If so, I would then create an issue in the genode project at github to discuss the best way to go about this.
Bests Stefan
Hello Stefan,
we have a requirement for additional filesystem tests especially to measure performance and check reliability in reset/crash scenarios. The tests should be modular to cover different file systems and block devices including CBE as well as different platforms to detect any regressions.
Would such tests be generally welcome as an upstream contribution to the genode framework from us?
I'm admittedly struggling to give you a clear-cut answer.
On the one hand, I see the benefits of a strong base of tests, in particular bad-case tests that stress corner cases. So your offer seems generous.
On the other hand, I'm weary of the social pressure and secondary costs that come with accepting contributions in areas that are rather low on our priority list. In particular, we have no current plan to put file-system performance into the spotlight in the near future. So I see the risk for being distracted from plans that are much closer to our heart. Even if high-quality tests are contributed, their integration and maintenance can still be extremely costly, sometimes much more so than we are comfortable with while overriding existing commitments.
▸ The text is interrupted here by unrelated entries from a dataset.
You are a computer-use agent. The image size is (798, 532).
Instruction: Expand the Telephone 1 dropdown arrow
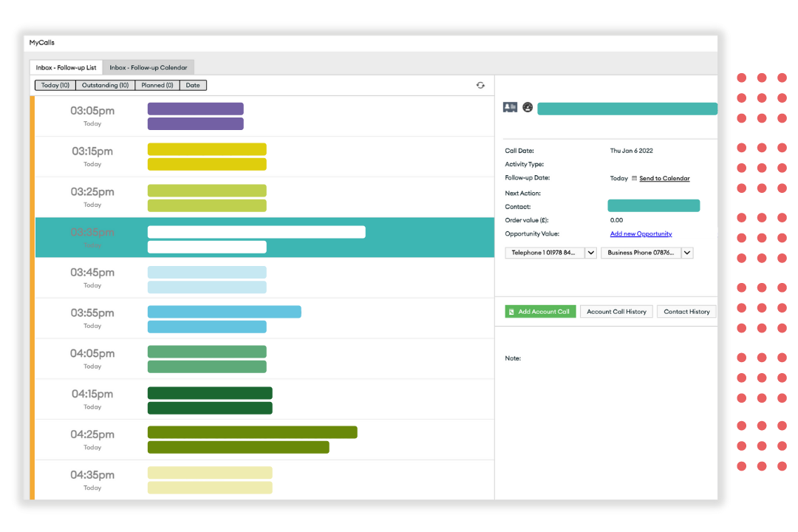[590, 253]
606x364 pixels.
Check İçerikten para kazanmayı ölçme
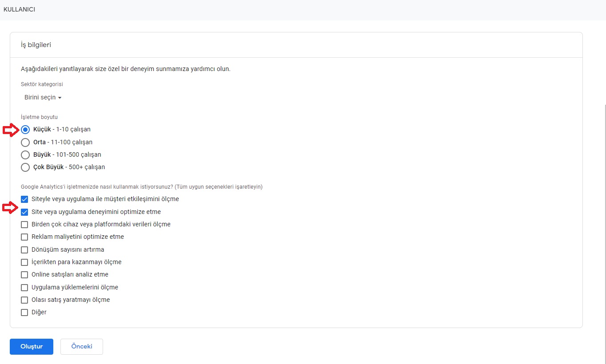tap(24, 262)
If file-system performance was our priority, I would intuitively know where to look first, without new benchmarks. In fact, existing scenarios like the tool-chain test already amplify bottlenecks and could thereby be readily taken as basis for performance analysis, asking questions like:
- Why does the 'cp -r' operation of the tool-chain test take so long?
- What would would be the effect of moving the symlink resolution of path elements from the libc to the VFS library?
- What would be the effect of caching or batching stat calls? What's the speedup when implementing stat as an async file-system- session operation instead of an RPC?
- What benefits could be had by allocating file-system node handles at the client side?
- What would be the effect of delivering dir entries in batches?
- What's the effect of replacing the currently synchronous I/O backend of the vfs_rump plugin by issuing proper asynchronous I/O operations?
Concrete answers to those questions along with exemplary implementations would be very welcome contributions! Such an analysis requires a deep dive through many layers of the stack though.
Regarding file-system integrity and reliability, the answer is much easier. Data loss would be a critical bug. So if we are presented with a reproducible test that triggers such a case, we will immediately make it our top priority.
Cheers Norman
Hello Norman,
Thanks for your feedback.
On 14.05.21 10:41, Norman Feske wrote:
If file-system performance was our priority, I would intuitively know where to look first, without new benchmarks.
Regarding file-system integrity and reliability, the answer is much easier. Data loss would be a critical bug. So if we are presented with a reproducible test that triggers such a case, we will immediately make it our top priority.
Optimizing the performance of file systems isn't our priority either as we don't have any concrete requirements for this. Instead, our main goals with such a test suite are:
a) Increase the test coverage of the file systems provided by Genode in order to transparently and continuously demonstrate the quality of the framework and to make sure regressions won't go unnoticed once a file system component is being used in a product.
b) Compare file system scenarios available in Genode.
Would you see value in such tests?
Kind regards Stefan
Hi Stefan,
a) Increase the test coverage of the file systems provided by Genode in order to transparently and continuously demonstrate the quality of the framework and to make sure regressions won't go unnoticed once a file system component is being used in a product.
b) Compare file system scenarios available in Genode.
Would you see value in such tests?
This aligns very well with the statement I gave at the end of my last email. Your efforts would be very much appreciated.
The risk of regressions is indeed a major concern when optimizing code that is already time-tested. Hence, profound file-system tests might be a good pathway towards structural optimization work in the longer-term future.
Cheers Norman